CLAN MOTHERS AND COMMUNITY

Roger: I know that you are very interested in community. How do you define community?

Paula: A group of people who willingly live together in complex ways.

Roger: Do you see many examples of community?

Paula: I see a lot . . . but then I’m an old League of Women Voters member. When people talk about how not much is going on in their community, what they really mean is they are out of touch with what’s going on. There’s a world of things going on . . . art projects . . . educational projects . . . park projects . . . beautification projects. Every community is alive and vital. It’s your challenge to discover that vitality and be a part. If you feel out of touch it is because you haven’t taken time to learn.

Gangs build community – maybe not in ways we appreciate – but they build community. I remember a young woman who lived in The Projects in Los Angeles. She said she was never in danger when she got into the project. There was a number of natural-born clan mothers who cared for their community. When the riots broke out, they sent people out to watch what was going on. They sent word that it better not happen where they were. The violence never entered the project . . . it was always on the edge.

Roger: Can you describe the role of Clan Mother?

Paula: In my tradition, clan mothers are chosen by the people . . . not because they’re brilliant, charismatic leaders, but for their ability to listen. They know the people’s true heart. Clan mothers, in turn, choose what we call in English, “Chief.” They’re representatives of the clan, and they choose the male leaders. Their job is not just to choose leaders, but also to keep an eye on them. The standing joke is that three women always go with the representatives, two to cook and one to listen. Their responsibility is to report back, and if they don’t report effectively they become a non-clan mother very quickly. The men are participants . . . they are among the people to choose the clan mothers. So it is a self-reinforcing circle.

Roger: Have we lost the tradition of clan mother?
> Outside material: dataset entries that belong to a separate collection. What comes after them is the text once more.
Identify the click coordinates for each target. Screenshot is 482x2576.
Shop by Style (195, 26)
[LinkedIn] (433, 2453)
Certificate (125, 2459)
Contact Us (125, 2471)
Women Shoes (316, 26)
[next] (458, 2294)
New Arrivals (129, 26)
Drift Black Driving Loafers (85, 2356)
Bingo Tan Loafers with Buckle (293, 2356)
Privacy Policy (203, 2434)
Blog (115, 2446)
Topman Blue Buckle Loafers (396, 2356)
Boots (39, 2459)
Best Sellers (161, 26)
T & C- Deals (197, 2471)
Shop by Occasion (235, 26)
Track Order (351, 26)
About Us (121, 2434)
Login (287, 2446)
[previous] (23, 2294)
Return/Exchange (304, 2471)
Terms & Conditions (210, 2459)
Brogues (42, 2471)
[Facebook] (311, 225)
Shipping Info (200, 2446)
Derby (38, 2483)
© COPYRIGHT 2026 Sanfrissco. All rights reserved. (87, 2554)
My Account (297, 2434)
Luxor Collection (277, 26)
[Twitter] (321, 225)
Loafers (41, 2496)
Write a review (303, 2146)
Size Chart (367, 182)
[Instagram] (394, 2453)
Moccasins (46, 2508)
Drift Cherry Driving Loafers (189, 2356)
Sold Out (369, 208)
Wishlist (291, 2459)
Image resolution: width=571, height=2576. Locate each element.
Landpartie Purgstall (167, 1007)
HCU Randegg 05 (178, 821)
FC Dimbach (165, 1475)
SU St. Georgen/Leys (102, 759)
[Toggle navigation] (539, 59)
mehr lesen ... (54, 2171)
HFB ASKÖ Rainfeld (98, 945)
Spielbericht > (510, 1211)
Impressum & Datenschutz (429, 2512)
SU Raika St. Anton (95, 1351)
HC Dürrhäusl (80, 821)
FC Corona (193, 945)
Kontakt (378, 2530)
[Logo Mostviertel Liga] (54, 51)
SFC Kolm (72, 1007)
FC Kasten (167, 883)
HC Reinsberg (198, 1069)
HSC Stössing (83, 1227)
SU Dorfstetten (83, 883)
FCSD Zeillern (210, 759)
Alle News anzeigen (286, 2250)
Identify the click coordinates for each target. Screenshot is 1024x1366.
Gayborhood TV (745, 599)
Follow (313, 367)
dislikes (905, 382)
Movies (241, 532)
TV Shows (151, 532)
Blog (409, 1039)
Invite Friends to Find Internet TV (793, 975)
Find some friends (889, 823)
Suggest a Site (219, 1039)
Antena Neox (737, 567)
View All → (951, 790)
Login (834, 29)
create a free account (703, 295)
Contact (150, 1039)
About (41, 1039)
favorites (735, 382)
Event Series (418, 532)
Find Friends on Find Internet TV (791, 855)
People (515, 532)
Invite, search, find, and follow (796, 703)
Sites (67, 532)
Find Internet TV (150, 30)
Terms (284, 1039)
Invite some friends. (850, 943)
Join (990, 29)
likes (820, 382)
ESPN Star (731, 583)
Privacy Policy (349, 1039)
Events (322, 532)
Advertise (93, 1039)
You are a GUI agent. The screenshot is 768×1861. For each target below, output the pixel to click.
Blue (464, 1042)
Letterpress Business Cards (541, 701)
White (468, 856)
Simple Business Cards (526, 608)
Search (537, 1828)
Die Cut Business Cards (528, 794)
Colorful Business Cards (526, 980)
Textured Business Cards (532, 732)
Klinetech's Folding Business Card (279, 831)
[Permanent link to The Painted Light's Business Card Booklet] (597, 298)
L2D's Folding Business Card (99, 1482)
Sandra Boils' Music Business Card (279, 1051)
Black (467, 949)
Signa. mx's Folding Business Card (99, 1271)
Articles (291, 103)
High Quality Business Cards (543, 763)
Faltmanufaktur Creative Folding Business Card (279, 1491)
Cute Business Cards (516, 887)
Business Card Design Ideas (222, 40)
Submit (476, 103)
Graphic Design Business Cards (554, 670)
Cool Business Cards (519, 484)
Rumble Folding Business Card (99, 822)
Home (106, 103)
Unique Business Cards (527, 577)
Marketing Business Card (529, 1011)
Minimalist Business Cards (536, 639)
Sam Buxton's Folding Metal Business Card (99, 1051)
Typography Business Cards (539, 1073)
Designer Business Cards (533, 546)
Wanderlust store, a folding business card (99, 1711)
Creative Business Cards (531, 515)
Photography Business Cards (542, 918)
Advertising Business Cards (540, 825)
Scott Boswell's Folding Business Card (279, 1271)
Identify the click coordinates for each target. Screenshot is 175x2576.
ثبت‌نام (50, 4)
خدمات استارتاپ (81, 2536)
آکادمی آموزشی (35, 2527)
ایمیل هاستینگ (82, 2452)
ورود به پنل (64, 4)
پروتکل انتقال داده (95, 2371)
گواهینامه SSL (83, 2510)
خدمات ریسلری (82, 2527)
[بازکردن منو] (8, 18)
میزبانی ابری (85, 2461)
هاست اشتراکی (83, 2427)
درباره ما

Paula: Native American communities haven’t, although some have less than others. In Iroquois country it still exists.

What happened in Europe was to stamp out clans and clan mothers. Wise women in most communities were destroyed and their status was never replaced. If you study, for instance, the abbesses, early in the Christian Church, they were extremely effective women who were leaders in science . . . music . . . you name it. People would flock to them. Bit by bit, that efficacy was taken away and female orders became subservient to male orders. All the things that used to be done by clan mothers, stopped being done. Now we’re going back to letting women do these things, but we’ve been going through a period where women who do these things, do them in male ways. We are in the process, I think, of having real clan mothers again who are thoroughly women and yet thoroughly leaders of the people.

Roger: Do you feel that the voice of women is being heard in a different way?

Paula: That has to start with women hearing their own voice in a different way. If you understand your own voice, you can always participate more effectively. I wouldn’t say women’s voices are yet being heard, but I think they’re being self-heard more clearly. I think human beings – male and female – are learning to hear that voice. That, in turn, changes the male voice because now the “poor lamb” doesn’t have to be responsible for absolutely everything . . . we can share responsibility . . . toil in ways that work for both groups. The only question is, are we wise enough to see that process happen?